- Źródło:

↓

12.05.2018
Skład: Natalka, Gosia, Brajan, Bugli, Raku i Ja
Trasa: Baranówek - Rez. Biesak-Białogon - Słowik - Trzcianki - Bolechowice, ok. 18 km
Dotarliśmy. Przez przerzedzone liście wpadał błękit nieba. Stopniowo zza drzew odsłaniały się kolejne puzzle widokowej układanki. Wyjrzała oliwkowa tafla wody, wyjrzały otaczające wodę skały tak rdzawe jakby oprószono je cynamonem. A gdyby tak wdrapać się na górę? Przecież musi być tam tak pięknie. Pozostali popatrzyli to na urwiste ściany, to na mnie, następnie przenieśli wzrok na wodę, do której ów ściany opadały, po czym znowu na mnie i jakoś nie podzielali mojej ekscytacji. Jedynie Raku odważył się towarzyszyć mi w szaleństwie.
Nie uszliśmy nawet czterystu metrów, gdy ścieżka wystawiła nam środkowy palec. To, co dawniej nią było zostało stłamszone przez kłębowisko głogu, dzikiej róży i tarniny, które szczelnie zamknęły nas pod baldachimem kłujących gałęzi. W sekundzie zostaliśmy osaczeni! Nie ma nic bardziej bolesnego od przedzierania się przez taki gąszcz. Nic po maczecie, prędzej przydałoby się stado słoni, aby to staranować. Najrozsądniejszym rozwiązaniem wydawało się zatem poddać i wycofać.
- To wracamy?
- Nie ma mowy! Pomyśl tylko o tych widokach. Poza tym już niedaleko, no chodź już Raku!

↑

- Dostarczony wykaz:
↓

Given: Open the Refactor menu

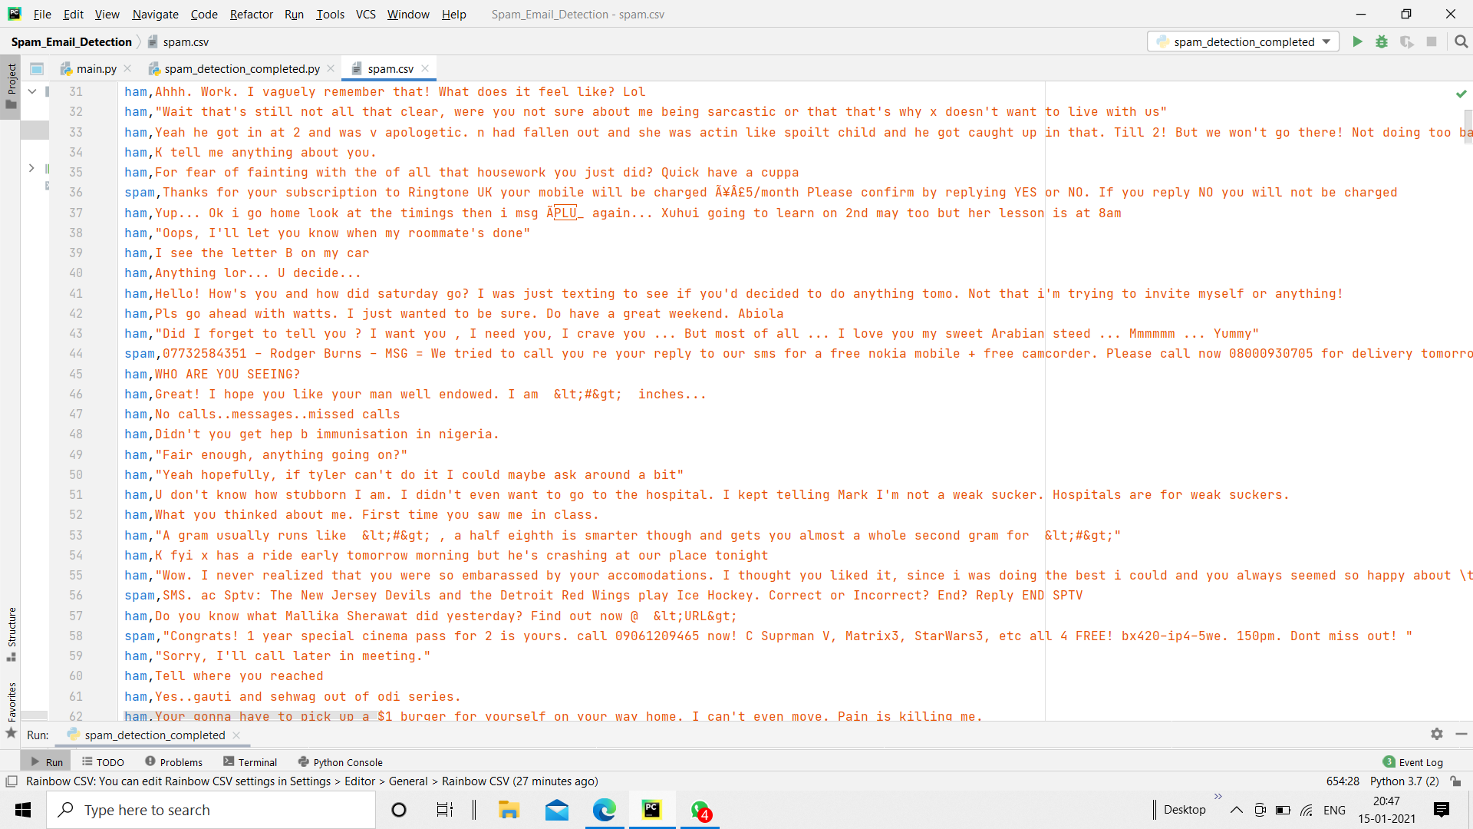Looking at the screenshot, I should pos(251,14).
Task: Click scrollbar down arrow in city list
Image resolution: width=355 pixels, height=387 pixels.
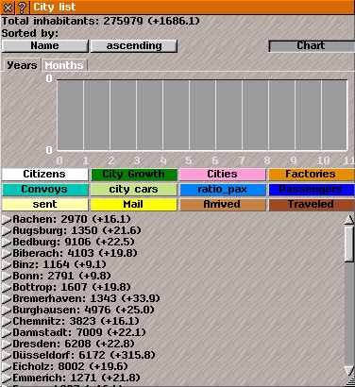Action: pyautogui.click(x=349, y=370)
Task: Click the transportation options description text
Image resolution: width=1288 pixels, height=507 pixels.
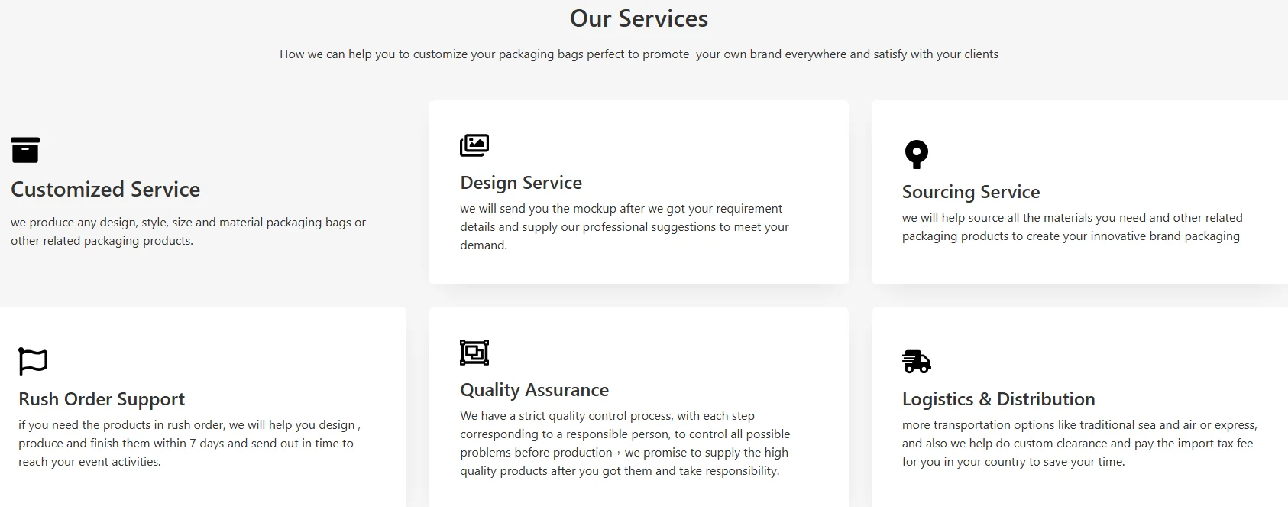Action: click(1079, 443)
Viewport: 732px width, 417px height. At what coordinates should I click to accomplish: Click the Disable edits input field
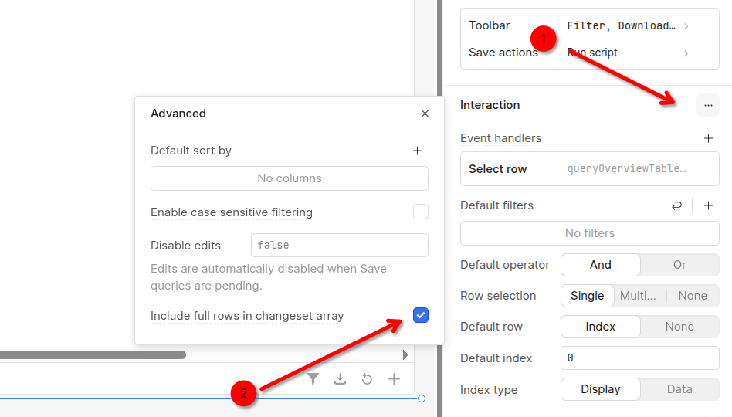339,245
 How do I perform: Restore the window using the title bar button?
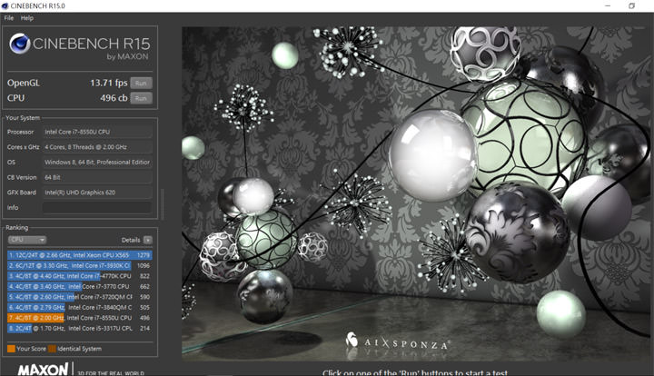tap(631, 5)
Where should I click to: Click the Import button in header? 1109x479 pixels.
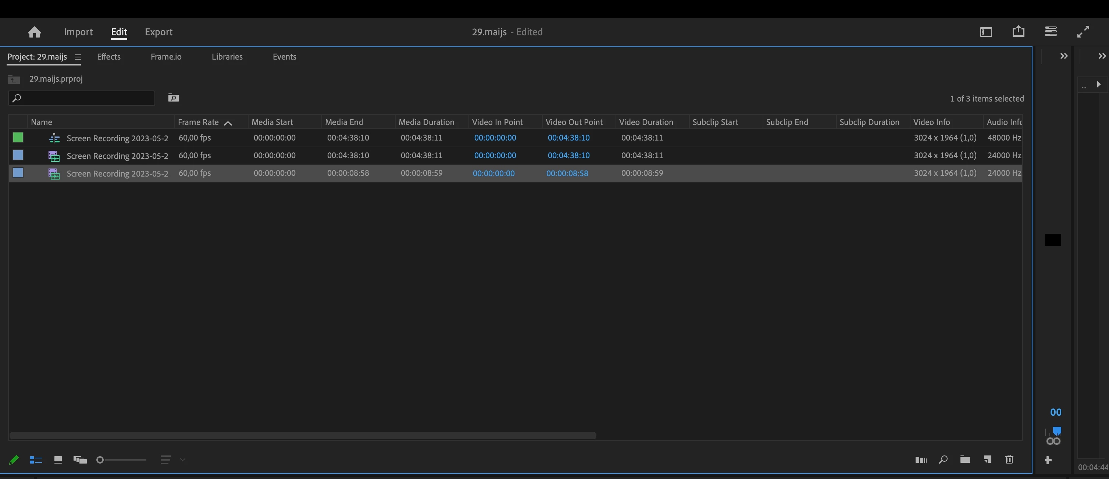coord(78,32)
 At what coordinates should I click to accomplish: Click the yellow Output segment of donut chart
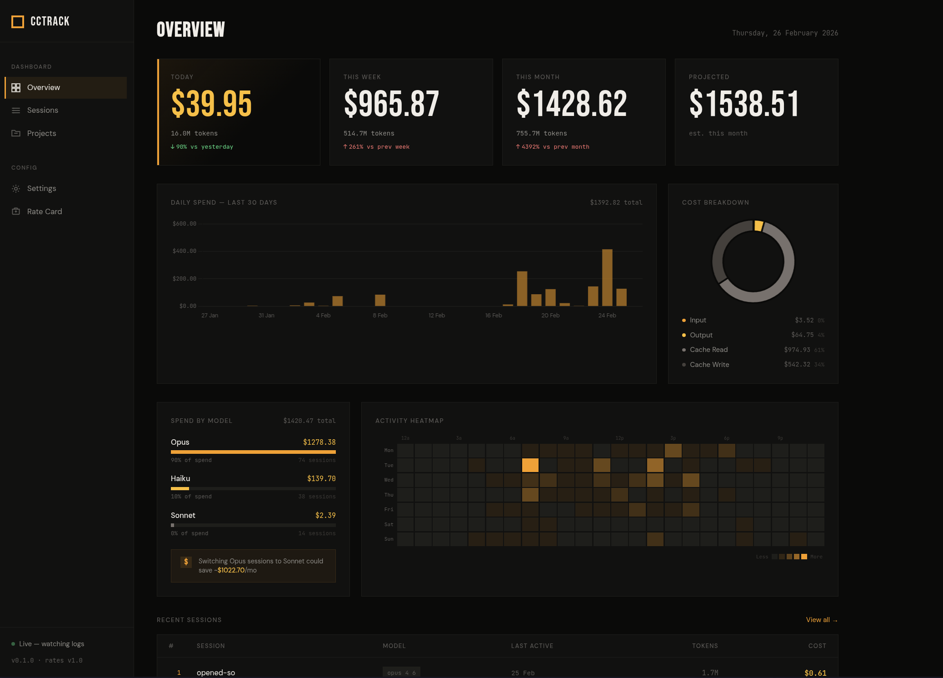point(758,226)
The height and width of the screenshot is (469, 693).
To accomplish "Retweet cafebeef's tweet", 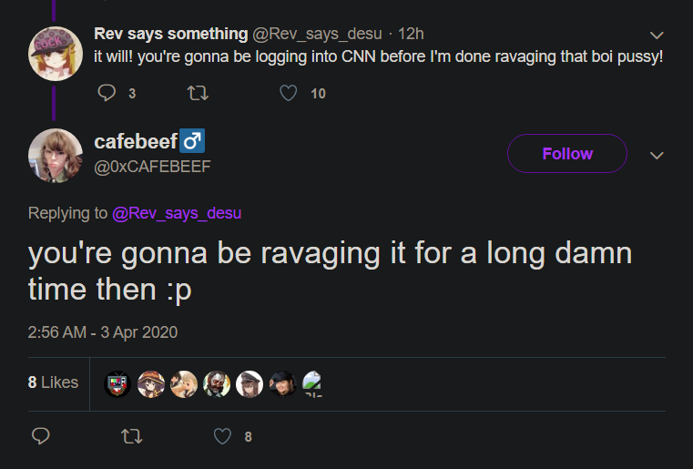I will [132, 436].
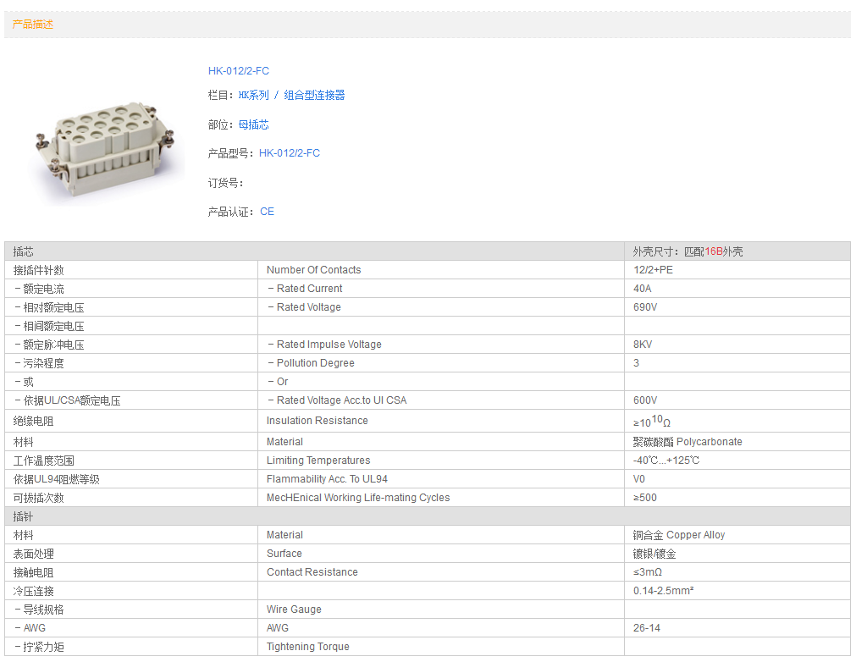Click the 40A rated current value
856x662 pixels.
(643, 289)
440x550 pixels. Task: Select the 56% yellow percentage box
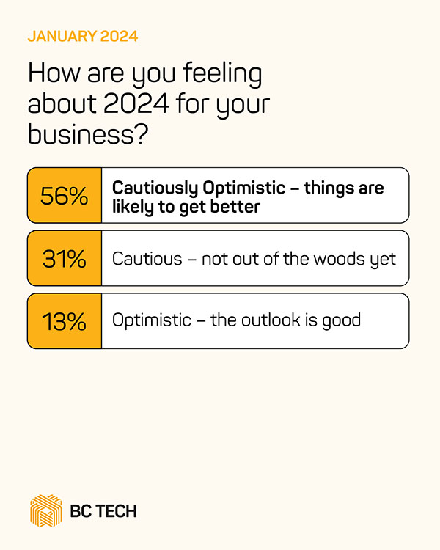point(65,196)
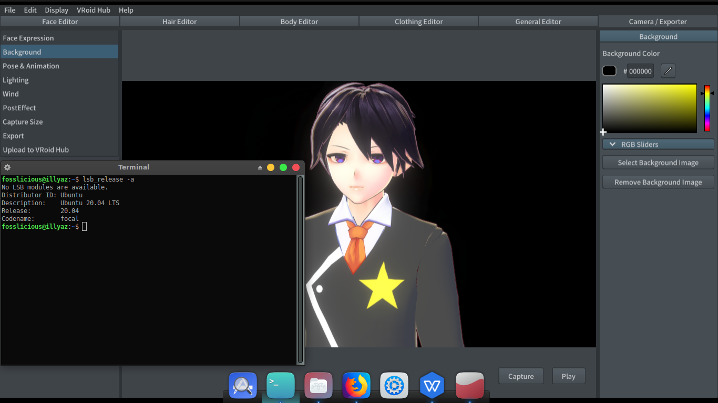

↑

- Do zrobienia:
• 1. Odpowiedz krótko na pytania do relacji z wycieczki:
(a) Ile kilometrów liczyła trasa?
(b) Jakiego koloru była tafla wody?
(c) Jakie krzewy zarosły ścieżkę?
• 2. Wypisz bez zmian fragment relacji z wycieczki, który zaczyna się od słów „Nie uszliśmy nawet”, a kończy na słowach „- To wracamy?”.

- Odpowiedzi do zadań:
• 1.
(a) Około 18 km.
(b) Była oliwkowa.
(c) Głóg, dzika róża i tarnina.

• 2.
Nie uszliśmy nawet czterystu metrów, gdy ścieżka wystawiła nam środkowy palec. To, co dawniej nią było zostało stłamszone przez kłębowisko głogu, dzikiej róży i tarniny, które szczelnie zamknęły nas pod baldachimem kłujących gałęzi. W sekundzie zostaliśmy osaczeni! Nie ma nic bardziej bolesnego od przedzierania się przez taki gąszcz. Nic po maczecie, prędzej przydałoby się stado słoni, aby to staranować. Najrozsądniejszym rozwiązaniem wydawało się zatem poddać i wycofać.
- To wracamy?